Likewise while most European countries punish citizens convicted of conducting militant and terrorist activities abroad with lengthy prison sentences, in 2007 Denmark launched its own rehabilitation program in Aarhus. The program was initially designed to deal with right-wing soccer hooligans, but has now evolved to re-integrate Danish citizens returning from fighting in Syria. Like the CRC in Saudi Arabia, the Danish program "involves counseling, help with readmission to school, meetings with parents and other outreach efforts." The program is a collaboration between police and welfare services. The Danish program is smaller in scope that the Saudi program and hard data on recidivism rates is not yet readily available. Yet the mayor of Aarhus insists the program is necessary
"We cannot afford not to include them back in our society and make sure that their path of radicalization is changed, so they can be an active part of our society."
A Dedicated Bangladeshi Counter-Extremism Program
There are several potential legal and policy lessons that the Bangladesh can learn from these rehabilitation models which will be crucial in conceptualizing and implementing its own program.

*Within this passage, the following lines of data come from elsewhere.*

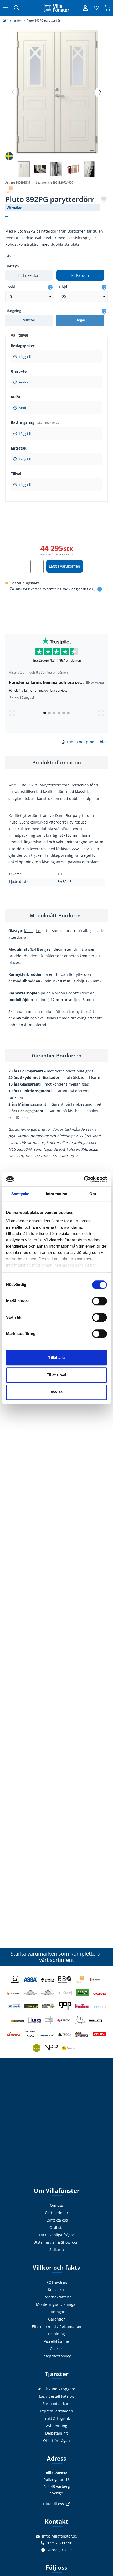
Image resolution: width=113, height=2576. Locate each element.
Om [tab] (92, 1193)
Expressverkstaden (56, 2411)
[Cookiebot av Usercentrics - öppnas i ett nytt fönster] (84, 1179)
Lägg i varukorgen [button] (64, 566)
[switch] (99, 1301)
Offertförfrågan (56, 2440)
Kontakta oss (56, 2220)
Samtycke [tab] (20, 1193)
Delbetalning (56, 2433)
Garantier (56, 2319)
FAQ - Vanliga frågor (56, 2234)
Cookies (56, 2348)
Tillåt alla (56, 1357)
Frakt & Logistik (56, 2418)
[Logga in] (85, 8)
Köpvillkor (56, 2289)
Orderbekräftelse (57, 2296)
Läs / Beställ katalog (56, 2396)
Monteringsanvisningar (56, 2304)
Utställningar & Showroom (56, 2242)
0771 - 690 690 (59, 2542)
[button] (100, 92)
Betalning (56, 2333)
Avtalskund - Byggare (56, 2388)
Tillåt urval (56, 1375)
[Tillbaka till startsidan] (56, 8)
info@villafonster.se (59, 2536)
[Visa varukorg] (107, 8)
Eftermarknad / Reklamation (56, 2326)
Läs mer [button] (11, 255)
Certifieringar (56, 2212)
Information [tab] (56, 1193)
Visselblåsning (56, 2341)
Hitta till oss (53, 2503)
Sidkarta (56, 2249)
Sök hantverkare (56, 2403)
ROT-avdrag (56, 2282)
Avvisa (56, 1392)
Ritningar (56, 2311)
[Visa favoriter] (96, 8)
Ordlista (56, 2227)
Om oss (56, 2205)
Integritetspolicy (56, 2355)
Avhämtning (56, 2425)
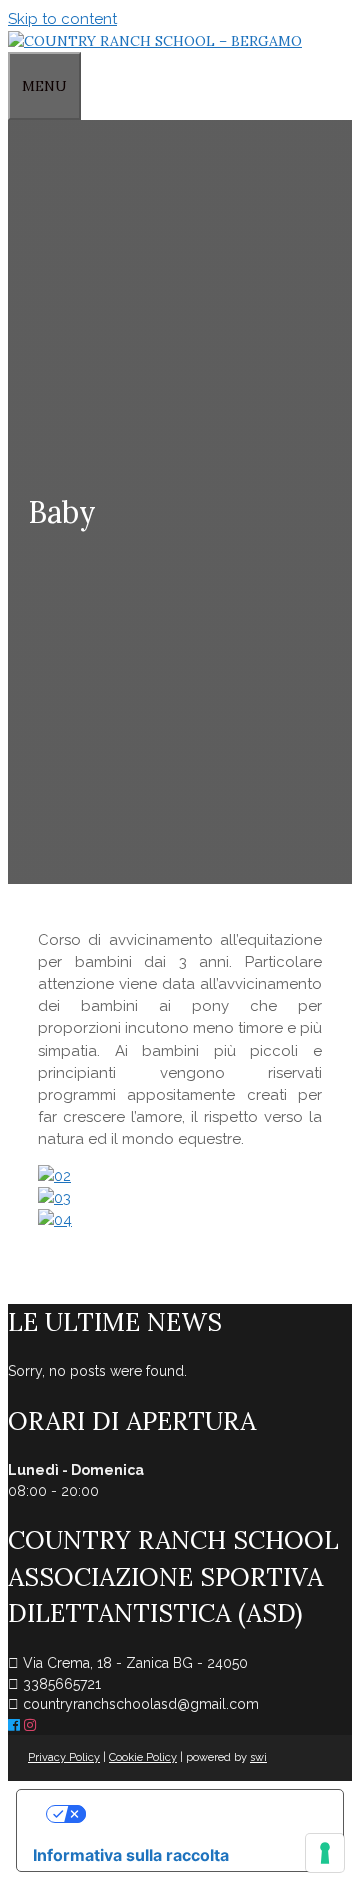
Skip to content (62, 19)
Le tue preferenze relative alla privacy (200, 1814)
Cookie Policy (143, 1757)
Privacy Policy (64, 1757)
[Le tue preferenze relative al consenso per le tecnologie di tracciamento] (325, 1853)
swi (258, 1757)
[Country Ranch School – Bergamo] (155, 41)
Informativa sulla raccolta (131, 1855)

While the exact contours of such a program will certainly require further analysis and input from specialized partner organizations and experts, there are several foundational guidelines.
For instance, advisory panels of psychologists and other experts can help judges consider candidates for the program on a case-by-case basis, based on a number of aggravating and mitigating factors such as the nature and results of the activities they participated or attempted to participate in, the individual offender's' level of culpability, their socio-economic circumstances, the likelihood of danger they would pose to society, and demonstrations of remorse and willingness to reform. The program may even be used to treat Bangladeshis who attempt to join or are former members of international terrorist groups like Al-Qaeda and Daesh.

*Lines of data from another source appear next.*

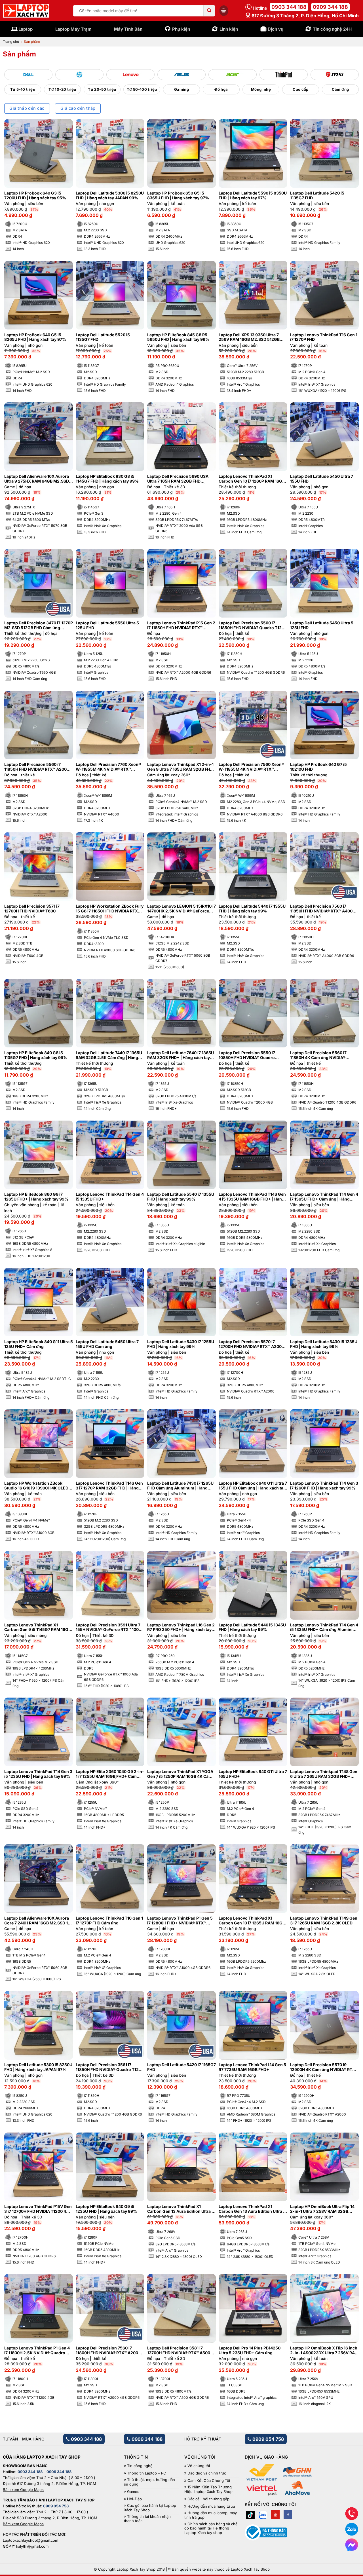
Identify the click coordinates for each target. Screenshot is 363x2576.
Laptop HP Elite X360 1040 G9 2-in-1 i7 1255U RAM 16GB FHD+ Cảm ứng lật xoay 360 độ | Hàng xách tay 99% (110, 1774)
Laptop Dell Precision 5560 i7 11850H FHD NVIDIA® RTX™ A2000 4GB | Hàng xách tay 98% (36, 767)
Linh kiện (229, 29)
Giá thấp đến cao (27, 108)
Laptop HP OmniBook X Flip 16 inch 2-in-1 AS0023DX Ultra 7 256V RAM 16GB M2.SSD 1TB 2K (324, 2350)
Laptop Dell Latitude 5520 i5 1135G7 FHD (103, 337)
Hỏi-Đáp (134, 2499)
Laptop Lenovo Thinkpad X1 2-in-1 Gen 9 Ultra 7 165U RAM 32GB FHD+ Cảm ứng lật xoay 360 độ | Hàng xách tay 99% (181, 767)
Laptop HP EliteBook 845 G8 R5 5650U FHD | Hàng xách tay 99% (178, 337)
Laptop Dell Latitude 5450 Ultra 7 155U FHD (321, 478)
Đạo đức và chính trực (206, 2473)
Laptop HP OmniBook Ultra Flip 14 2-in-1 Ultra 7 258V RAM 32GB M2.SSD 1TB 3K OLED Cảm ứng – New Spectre (322, 2209)
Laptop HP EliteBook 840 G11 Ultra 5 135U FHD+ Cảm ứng (38, 1344)
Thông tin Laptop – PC (146, 2473)
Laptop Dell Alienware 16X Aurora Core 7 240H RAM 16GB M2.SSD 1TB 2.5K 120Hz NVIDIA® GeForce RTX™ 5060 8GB (38, 1921)
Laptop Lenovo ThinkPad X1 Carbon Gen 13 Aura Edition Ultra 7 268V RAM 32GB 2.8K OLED (180, 2209)
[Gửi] (209, 10)
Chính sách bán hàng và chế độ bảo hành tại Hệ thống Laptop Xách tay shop (211, 2528)
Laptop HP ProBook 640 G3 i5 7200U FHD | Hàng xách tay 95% (35, 195)
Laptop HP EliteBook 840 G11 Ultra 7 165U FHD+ (253, 1774)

A dedicated de-radicalization program will serve as a crucial alternative to Bangladesh's vastly overburdened and overused criminal justice system. Indeed British authorities recently announced that they will segregate imprisoned Muslim extremists from the general prisoner population due to prison staff being "ill-equipped to deal with the problem of radicalization behind bars." De-radicalization programs specifically solve this problem by creating a dual benefit of helping to prevent extremists from sharpening their criminal expertise while simultaneously stemming the radicalization of other prisoners.
These programs also provide a substantial incentive to surrender for both potential and active militants. They also give concerned family members and friends a specialized avenue for referring troubled individuals without fear of their loved ones enduring strenuous interrogations, torture, or imprisonment. In addition to the programs in Denmark and Saudi Arabia, there are additional programs in Algeria, Morocco, Indonesia, and Malaysia. The Bangladeshi government should carefully study and audit the programs to see which models (or which aspects from multiple models) would work best in a Bangladeshi context. A Manageable Ailment
There are no silver-bullet solutions to the pestilence of violent extremism and political violence, and it can't be accomplished overnight. Indeed all of the recommendations featured here are intended to serve as a means of continuing a national dialogue, and it is the guidance of the experts on the ground which should be heeded.

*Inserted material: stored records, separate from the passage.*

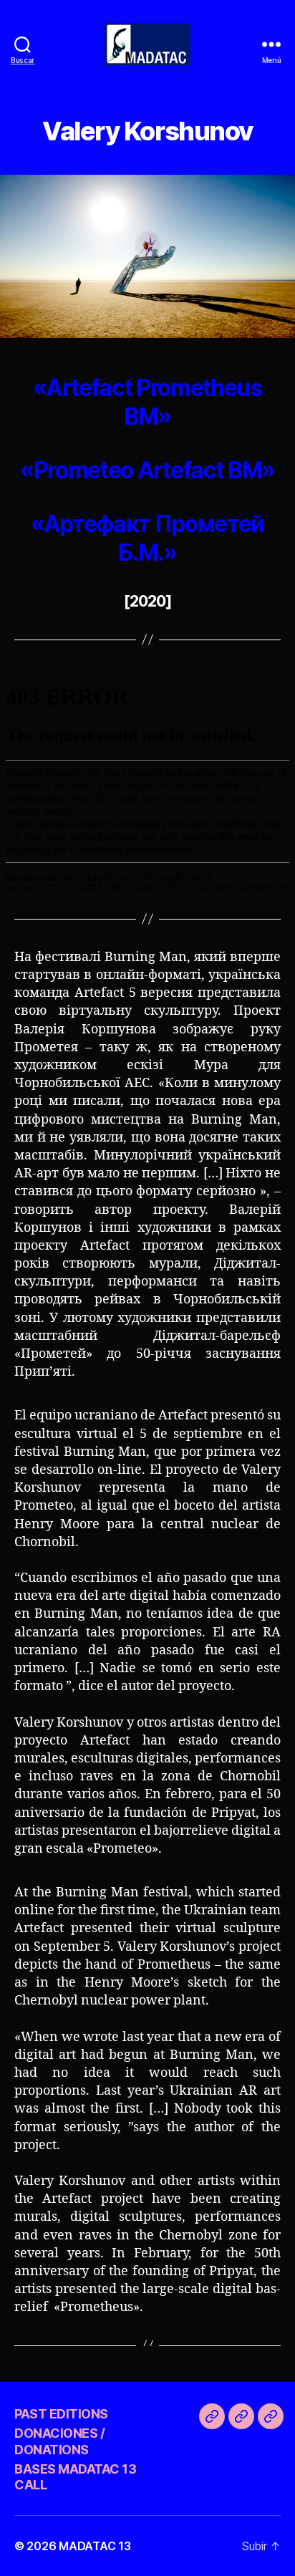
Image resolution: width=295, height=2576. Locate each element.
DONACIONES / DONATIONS (59, 2441)
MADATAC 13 (94, 2546)
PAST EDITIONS (61, 2413)
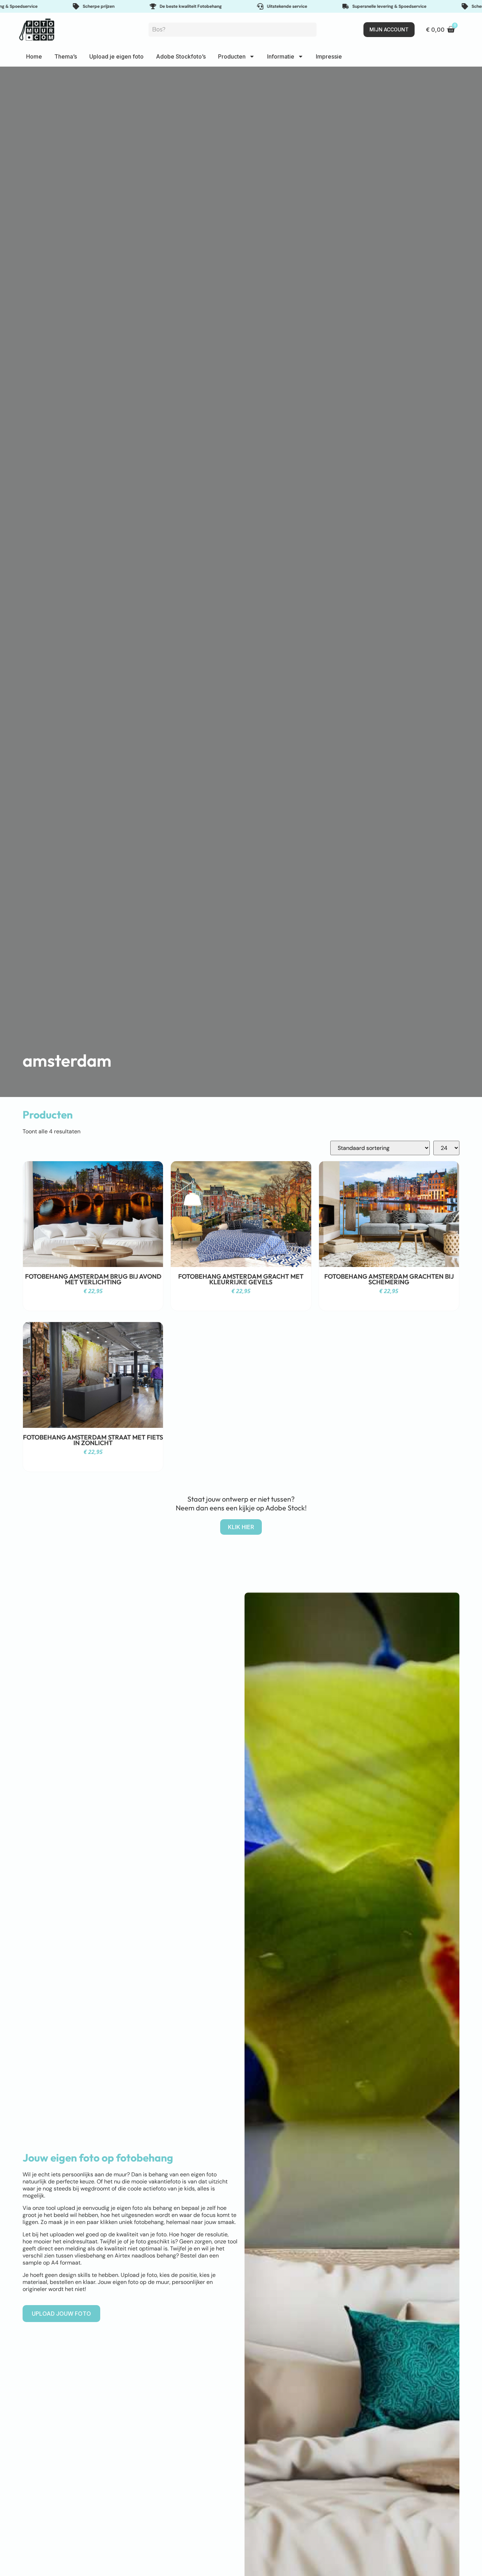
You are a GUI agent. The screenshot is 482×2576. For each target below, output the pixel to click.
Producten (232, 56)
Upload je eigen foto (116, 56)
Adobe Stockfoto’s (181, 56)
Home (34, 56)
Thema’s (65, 56)
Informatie (280, 56)
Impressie (329, 56)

Yet working towards enacting concrete solutions on both an institutional and grassroots level is the right step. Violent extremism and political violence are not insurmountable crises. South Asia has endured centuries of foreign subjugation, the horrors of Partition, and sectarian and ethnic carnage. Muslim civilization has overcome seven Crusades, Genghis Khan's ravaging hordes, and the Bubonic Plague. The recent string of attacks in from Turkey to Malaysia--and especially the attack in Mecca--have galvanized the world against violent extremism in an unprecedented way. We can and will overcome Daesh, al Qaeda, and all of these anti-Muslim and unIslamic terrorists. Dedicated to the victims of the Gulshan attacks, and victims of terrorism and political violence everywhere.